Le Dandy des gadoues à la Galerie de Noisy-le-Sec

Par Sylvie Fontaine18 novembre 2019In Articles, Ile de France, 2019

 

La Galerie, Centre d’art contemporain de Noisy-le-Sec, fête ses 20 ans et clôture cette année avec l’exposition collective « Le Dandy des gadoues » conçue par son nouveau directeur Marc Bembekoff. Neuf artistes et un collectif sont invités à jouer avec l’architecture néo-classique de cette villa construite pour un notaire au XIXe siècle. Cet édifice, surnommé « le château » par les habitants de Noisy, ayant survécu aux bombardements pendant la Seconde Guerre Mondiale, a été racheté par la ville en 1913 et transformé tour à tour en hôpital militaire, bibliothèque, musée de la préhistoire avant de devenir centre d’art en 1999.

 

Pour son directeur, l’histoire du lieu, son architecture et l’agencement intérieur, étaient un parfait écrin pour camper Alexandre, le personnage romanesque du récit de Michel Tournier « Les Météores ». Ce dandy, en charge des grandes déchetteries, y déclarait « …je préfère toujours les imitations aux originaux… ». Joli préambule pour soulever la question récurrente depuis de nombreuses années, du principe de la copie, du détournement ou encore du pastiche, aussi bien dans l’architecture que dans les œuvres proposées par les artistes invités. La mission leur a été confiée de domestiquer ce lieu chargé d’histoire, de le « décorer » en mettant l’accent sur « une dégénérescence des formes issues de la culture populaire parfois teintées de kitsch* ».

 

Dès le hall d’entrée, le ton est donné avec le rideau pop et coloré de Florent Dubois où motifs floraux et picturaux cohabitent avec des icônes cartoonesques. Un jardin d’hiver, très en vogue au XIXe siècle, s’offre au regard du visiteur avec ses palmiers de couleur noire, qui évoquent une certaine nostalgie des paradis exotiques, images-clichés retrouvées sur les cartes postales. Sébatien Gouju réalise ces pièces en cuir lors de sa résidence dans une ganterie de la Maison Hermès. Les murs sont tapissés par Sara Cwynar d’un papier peint aux images stéréotypées, reproduisant les icônes véhiculées par l’histoire de l’art et la publicité.

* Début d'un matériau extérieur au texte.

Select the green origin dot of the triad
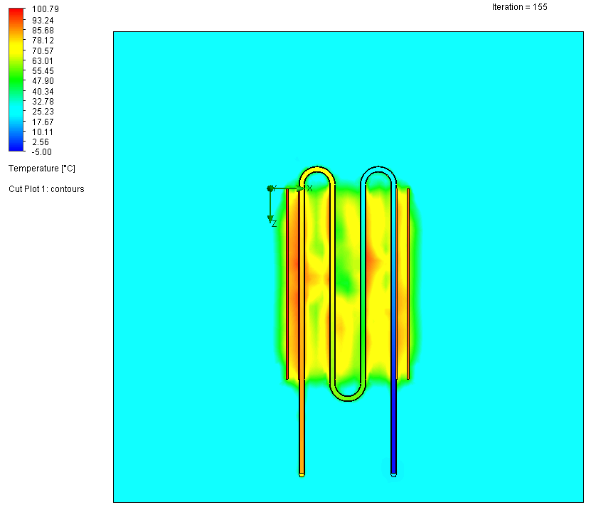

Pénétrant dans le petit salon, nous nous trouvons face à une composition abstraite de Nevin Aladag, où sont juxtaposées des découpes de tapis aux différentes origines, confrontant ainsi art oriental et occidental dans une réminiscence des formes canoniques de l’abstraction au cours du 20e siècle. Les céramiques de Florent Dubois, dans un style rococo assumé, viennent scander l’espace comme des ponctuations, tels des totems raffistolés issus de la culture populaire.

Dans la salle de billard, le tapis de Cayetano Ferrer aux riches motifs géométriques et décoratifs, récupéré au Caesar Palace – pastiche architectural d’un goût douteux situé à Las Vegas –, fait écho au plafond à caisson. Mais quelque chose cloche… Il faut alors y déambuler afin de se rendre compte que la lecture en est troublée par la présence de « rustines » dessinées maladroitement, qui ont été insérées en surépaisseur. Les assemblages de Hippolyte Hentgen, des dessins et collages rehaussés à la gouache, constituent une sorte de cadavre exquis et mettent en exergue un glissement de sens avec pour point de départ l’idée du décor et du pastiche.

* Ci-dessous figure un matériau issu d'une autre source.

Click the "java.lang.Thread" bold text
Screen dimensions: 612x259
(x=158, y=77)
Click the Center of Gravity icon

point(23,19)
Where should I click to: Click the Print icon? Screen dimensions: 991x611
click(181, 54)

Dans le grand salon domine le superbe tableau de Nina Childress, renvoyant à une composition classique, bien que réalisée d’après une capture d’écran d’une archive datée de 1978. Entre bien-peint et mal-fait, deux jeunes individus sont représentés allongés dans un espace étrange : situation troublante et ambiguë pour ce portrait au style maîtrisé mais légèrement trash. Nicolas H. Muller, dans un questionnement sur la circulation des images et l’appropriation, agrandit en noir et blanc des reproductions d’un tableau de Picabia, que lui-même avait réalisé d’après des images publiées dans des revues érotiques des années 40.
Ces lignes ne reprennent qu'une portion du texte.